Ding Junhui believes more children will take up snooker in China after he won the UK Championship for the third time.

World number nine Ding is the highest ranked of the 23 Chinese players on tour, with four others in the top 32.

Snooker is so popular in mainland China that it is included on the sports curriculum in schools.

"They love to watch snooker and the young players in China fully support me," said Ding, 32, who reached world number one in 2014.

Ding outclassed Scotland's Stephen Maguire 10-6 for his 14th ranking title on Sunday, which came after two years without winning any silverware.

It followed his triumphs at the tournament in 2005 and 2009 to become only the fifth player to win the event on three or more occasions.

The growth of snooker in China has meant a number of players have broken through to become professionals but none have come close to achieving Ding's level of success.

Yan Bingtao, 19, is the newest star to emerge from China, winning the season-opening Riga Masters.
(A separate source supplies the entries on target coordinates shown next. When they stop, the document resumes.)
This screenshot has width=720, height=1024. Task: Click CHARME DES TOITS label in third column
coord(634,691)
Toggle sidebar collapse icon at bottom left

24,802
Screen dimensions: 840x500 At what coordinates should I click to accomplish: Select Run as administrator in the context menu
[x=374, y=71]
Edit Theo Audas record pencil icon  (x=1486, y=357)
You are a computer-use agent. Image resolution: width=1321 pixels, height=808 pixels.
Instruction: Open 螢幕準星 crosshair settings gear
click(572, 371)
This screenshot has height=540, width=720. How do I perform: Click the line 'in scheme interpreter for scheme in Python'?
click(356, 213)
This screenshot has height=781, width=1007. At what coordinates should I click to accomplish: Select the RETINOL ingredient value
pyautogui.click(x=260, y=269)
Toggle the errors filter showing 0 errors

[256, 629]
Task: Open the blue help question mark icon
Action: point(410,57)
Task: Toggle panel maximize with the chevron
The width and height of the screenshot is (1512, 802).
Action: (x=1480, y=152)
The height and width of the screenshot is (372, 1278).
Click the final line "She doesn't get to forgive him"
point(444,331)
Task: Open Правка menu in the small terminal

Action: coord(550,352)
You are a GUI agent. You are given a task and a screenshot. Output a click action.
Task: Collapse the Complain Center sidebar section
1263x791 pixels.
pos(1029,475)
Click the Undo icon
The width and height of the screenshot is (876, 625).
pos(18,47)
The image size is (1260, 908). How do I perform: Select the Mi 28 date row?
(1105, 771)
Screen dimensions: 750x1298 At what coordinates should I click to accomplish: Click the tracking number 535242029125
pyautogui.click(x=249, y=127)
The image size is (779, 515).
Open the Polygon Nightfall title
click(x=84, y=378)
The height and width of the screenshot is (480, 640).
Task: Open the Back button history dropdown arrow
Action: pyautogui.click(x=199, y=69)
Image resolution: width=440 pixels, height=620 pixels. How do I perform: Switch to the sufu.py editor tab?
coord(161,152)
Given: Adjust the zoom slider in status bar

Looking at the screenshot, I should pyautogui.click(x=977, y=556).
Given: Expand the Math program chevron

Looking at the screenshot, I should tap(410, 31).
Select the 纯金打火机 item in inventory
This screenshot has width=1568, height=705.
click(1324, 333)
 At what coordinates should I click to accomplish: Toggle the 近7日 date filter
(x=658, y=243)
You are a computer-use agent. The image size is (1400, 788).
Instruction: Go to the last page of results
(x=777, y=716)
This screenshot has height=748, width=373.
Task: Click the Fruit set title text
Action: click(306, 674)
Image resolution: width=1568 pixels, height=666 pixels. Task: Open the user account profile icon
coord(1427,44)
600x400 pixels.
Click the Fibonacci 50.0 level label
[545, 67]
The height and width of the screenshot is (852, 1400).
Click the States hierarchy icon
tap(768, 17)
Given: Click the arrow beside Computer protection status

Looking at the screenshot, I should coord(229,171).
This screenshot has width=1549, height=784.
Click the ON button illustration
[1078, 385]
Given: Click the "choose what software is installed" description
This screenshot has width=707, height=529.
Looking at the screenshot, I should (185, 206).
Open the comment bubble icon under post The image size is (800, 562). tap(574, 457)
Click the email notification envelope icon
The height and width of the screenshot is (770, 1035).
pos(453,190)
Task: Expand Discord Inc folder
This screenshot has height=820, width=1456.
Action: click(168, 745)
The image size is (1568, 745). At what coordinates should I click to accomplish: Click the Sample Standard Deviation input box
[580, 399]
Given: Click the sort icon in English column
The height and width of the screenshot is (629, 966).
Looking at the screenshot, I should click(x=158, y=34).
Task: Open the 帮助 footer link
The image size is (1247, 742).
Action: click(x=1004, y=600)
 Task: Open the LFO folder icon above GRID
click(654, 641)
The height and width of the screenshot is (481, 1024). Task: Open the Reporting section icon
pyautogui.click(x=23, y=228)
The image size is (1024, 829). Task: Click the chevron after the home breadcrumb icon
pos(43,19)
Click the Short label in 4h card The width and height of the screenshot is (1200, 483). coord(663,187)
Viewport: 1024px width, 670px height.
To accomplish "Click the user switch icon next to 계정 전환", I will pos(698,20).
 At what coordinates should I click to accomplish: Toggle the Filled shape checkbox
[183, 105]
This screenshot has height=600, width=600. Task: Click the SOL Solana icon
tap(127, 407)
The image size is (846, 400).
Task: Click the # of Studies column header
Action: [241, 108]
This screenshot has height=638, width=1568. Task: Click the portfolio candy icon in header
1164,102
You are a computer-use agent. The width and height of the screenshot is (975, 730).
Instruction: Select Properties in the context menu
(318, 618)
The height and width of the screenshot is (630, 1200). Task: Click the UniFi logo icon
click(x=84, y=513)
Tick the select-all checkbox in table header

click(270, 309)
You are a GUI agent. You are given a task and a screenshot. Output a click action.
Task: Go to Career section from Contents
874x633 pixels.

At the 2017 Northern Ireland Open, he came agonisingly close to beating Ronnie O'Sullivan's record as the youngest player to win a ranking event.

He added: "When they were little kids they wanted to be like me, they said 'Ding is a great player' and now five, 10 years later they are pros and playing against me so seeing them is great and it makes me happy."

Asked if more children will pick up a cue after seeing his latest victory, Ding replied: "Yes, I believe they will.

"Children might not know the sport yet but their parents love it and will make them play. They will get interested in snooker, and watch my games especially when I play well."

Ding had his brother-in-law and a couple of friends with him in York this week, as well as coach Django Fung, who he credits turning his form around having worked with him for just six weeks.

But he headed back to Sheffield, where he lives with his family, with one regret.

"I wish my wife and daughter could have lifted the trophy with me," he said.

"Nobody knows who is going to win so I will make sure they are here next time. My life is going great, I have a lot of fun with my daughter and losing matches is not so important now.

"Before when I used to lose, it felt like the whole world had ended but now with my new life I want to go home after practice and with my daughter I can forget everything that happens in snooker."